La simple, fantástica posibilidad de que siguiera vivo le resultaba insufrible. Solo pensar en su odioso semblante le provocaba náuseas y erizaba su piel. Comprendía, sin embargo, que estaba dejándose llevar por un temor absurdo: la persona que había visto a través del espejo el día anterior se le parecía, sí, pero no podía ser él. Aquel hombre estaba muerto. Ella misma lo había matado.

No obstante, ahora sabía que había algo peor que Patricio.

Los recuerdos se habían abierto paso en su interior con la fuerza del sol en una habitación polvorienta. Al principio había creído que eran sueños, como los de Lidia, pero comenzaba a relacionarlos con experiencias de una vida remota, aunque cierta. Su propia vida.
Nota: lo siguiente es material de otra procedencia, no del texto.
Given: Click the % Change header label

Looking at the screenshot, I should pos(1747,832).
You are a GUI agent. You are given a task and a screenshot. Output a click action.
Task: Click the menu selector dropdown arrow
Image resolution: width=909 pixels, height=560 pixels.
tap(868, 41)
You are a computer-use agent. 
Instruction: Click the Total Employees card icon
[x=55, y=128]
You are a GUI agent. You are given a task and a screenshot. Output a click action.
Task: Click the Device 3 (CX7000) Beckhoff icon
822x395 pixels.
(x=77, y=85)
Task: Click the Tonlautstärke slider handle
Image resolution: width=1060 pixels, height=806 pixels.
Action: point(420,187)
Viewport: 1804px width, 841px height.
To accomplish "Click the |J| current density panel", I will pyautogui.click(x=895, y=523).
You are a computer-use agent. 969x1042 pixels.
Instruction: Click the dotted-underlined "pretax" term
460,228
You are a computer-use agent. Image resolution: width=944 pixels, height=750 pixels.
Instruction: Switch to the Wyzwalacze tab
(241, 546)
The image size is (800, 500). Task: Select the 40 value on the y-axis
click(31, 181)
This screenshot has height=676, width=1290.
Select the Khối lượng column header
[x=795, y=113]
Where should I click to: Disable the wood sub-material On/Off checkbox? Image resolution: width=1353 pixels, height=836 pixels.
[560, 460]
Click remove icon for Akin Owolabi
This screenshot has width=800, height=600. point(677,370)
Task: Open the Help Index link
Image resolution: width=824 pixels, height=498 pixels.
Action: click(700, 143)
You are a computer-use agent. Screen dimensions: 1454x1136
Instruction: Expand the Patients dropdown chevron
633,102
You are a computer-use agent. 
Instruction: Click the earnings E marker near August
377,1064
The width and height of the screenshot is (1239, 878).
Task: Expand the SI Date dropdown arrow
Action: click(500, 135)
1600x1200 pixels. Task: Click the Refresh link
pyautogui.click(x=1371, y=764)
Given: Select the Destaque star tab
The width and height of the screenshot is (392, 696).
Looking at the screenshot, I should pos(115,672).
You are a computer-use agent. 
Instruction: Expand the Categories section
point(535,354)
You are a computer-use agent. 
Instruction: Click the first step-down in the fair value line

Patricio no había sido el único responsable: alguien lo había manipulado para dañarla a ella, alguien que se hallaba tan pendiente de que sufriera como un amante lo hubiese estado de complacerla. Era un titiritero que manejaba los hilos desde la oscuridad y se había propuesto no dejarla nunca en paz, perseguirla y atormentarla dondequiera que se ocultase. Su principal entretenimiento durante los últimos años había consistido en verla en manos de «clientes» sin nombre que gozaban humillándola. Eso había sido, para aquel que lo controlaba todo, puro juego.